Source data

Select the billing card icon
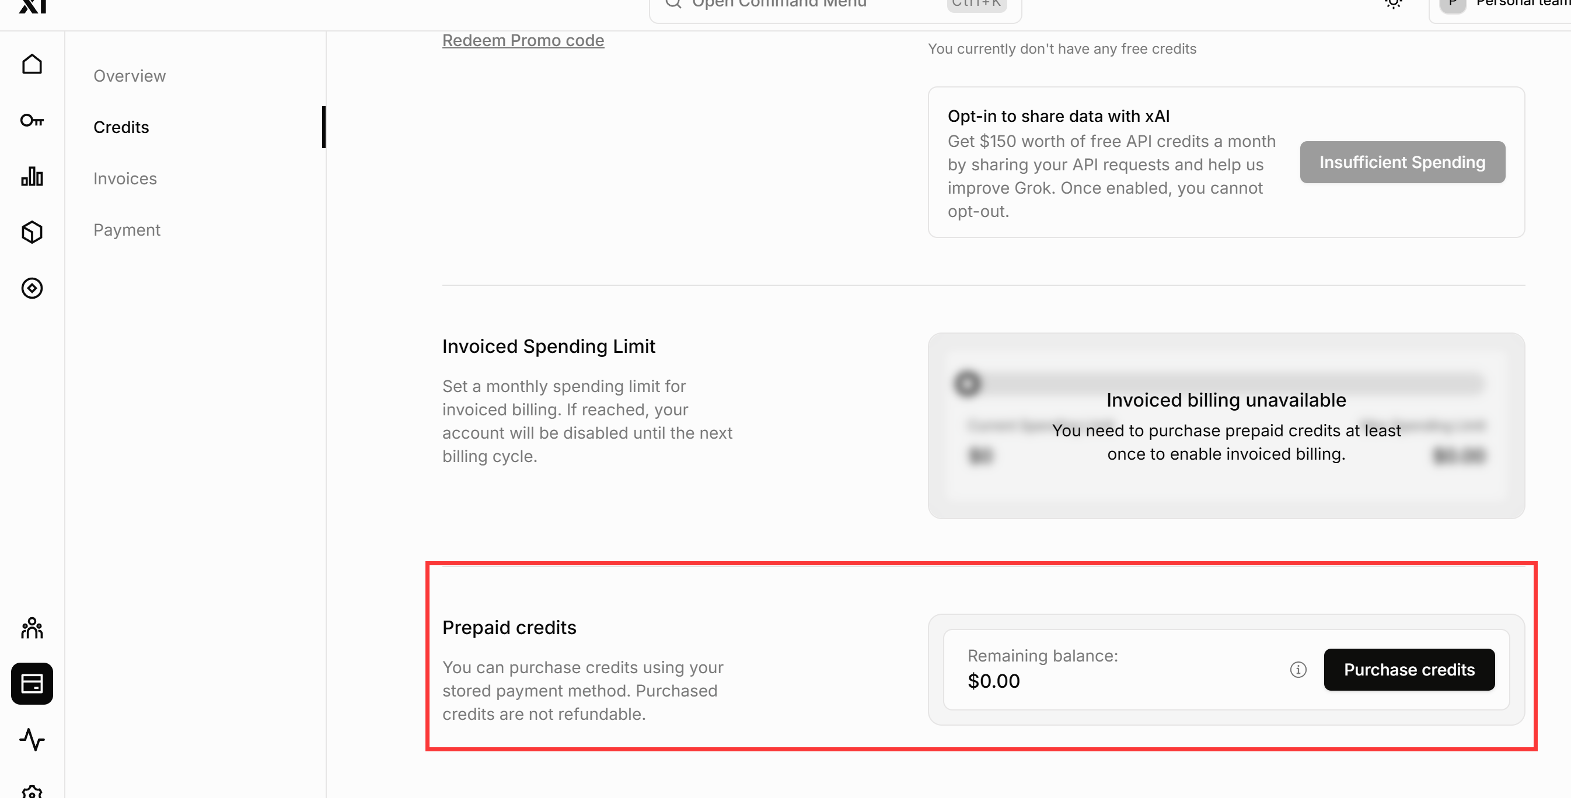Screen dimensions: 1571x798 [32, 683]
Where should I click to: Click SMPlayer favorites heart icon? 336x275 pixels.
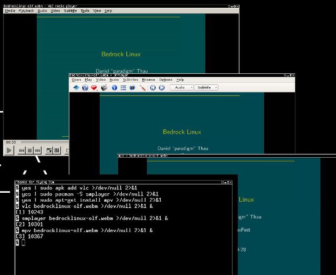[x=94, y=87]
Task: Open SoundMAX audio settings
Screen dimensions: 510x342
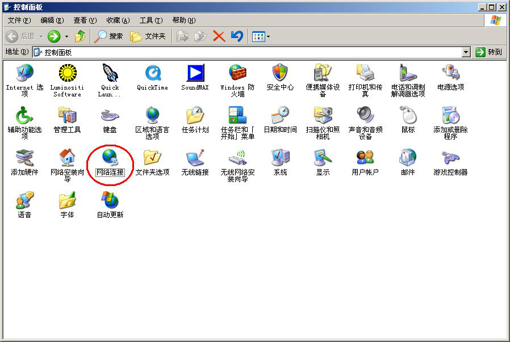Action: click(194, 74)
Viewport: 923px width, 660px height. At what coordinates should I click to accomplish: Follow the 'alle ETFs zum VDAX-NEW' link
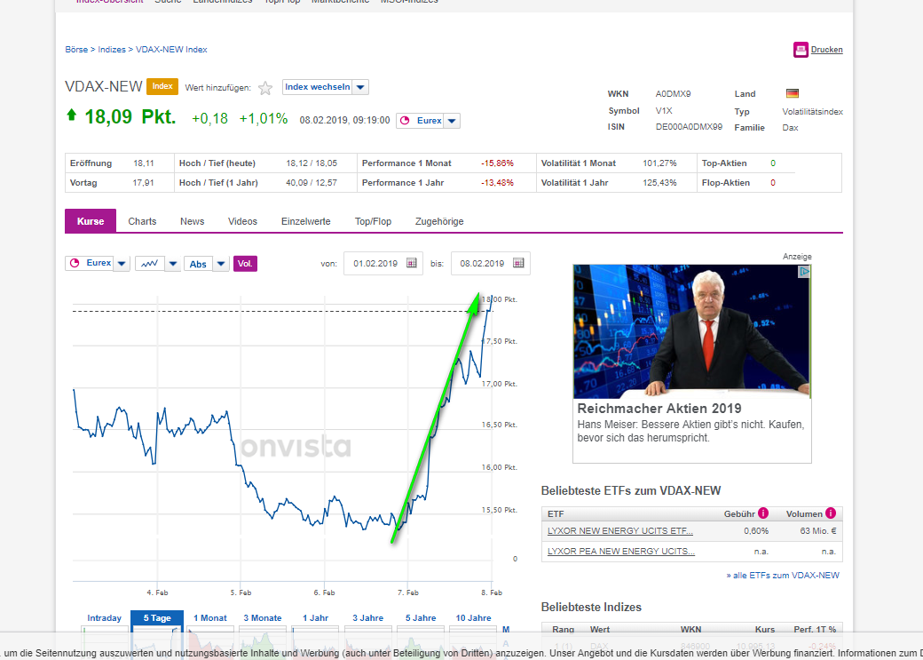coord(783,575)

• **Written request**
Render the lines above as a Markdown table with the columns No. and Line, giving each row its number and omitting blank lines. Leave the pictures out of the answer.

• **Answer to the task**
| No. | Line |
|---|---|
| 1 | Select the billing card icon |
| 2 | Screen dimensions: 1571x798 [32, 683] |
| 3 | Where should I click to: Click SMPlayer favorites heart icon? 336x275 pixels. |
| 4 | [x=94, y=87] |
| 5 | Task: Open SoundMAX audio settings |
| 6 | Screen dimensions: 510x342 |
| 7 | Action: click(194, 74) |
| 8 | Viewport: 923px width, 660px height. At what coordinates should I click to accomplish: Follow the 'alle ETFs zum VDAX-NEW' link |
| 9 | coord(783,575) |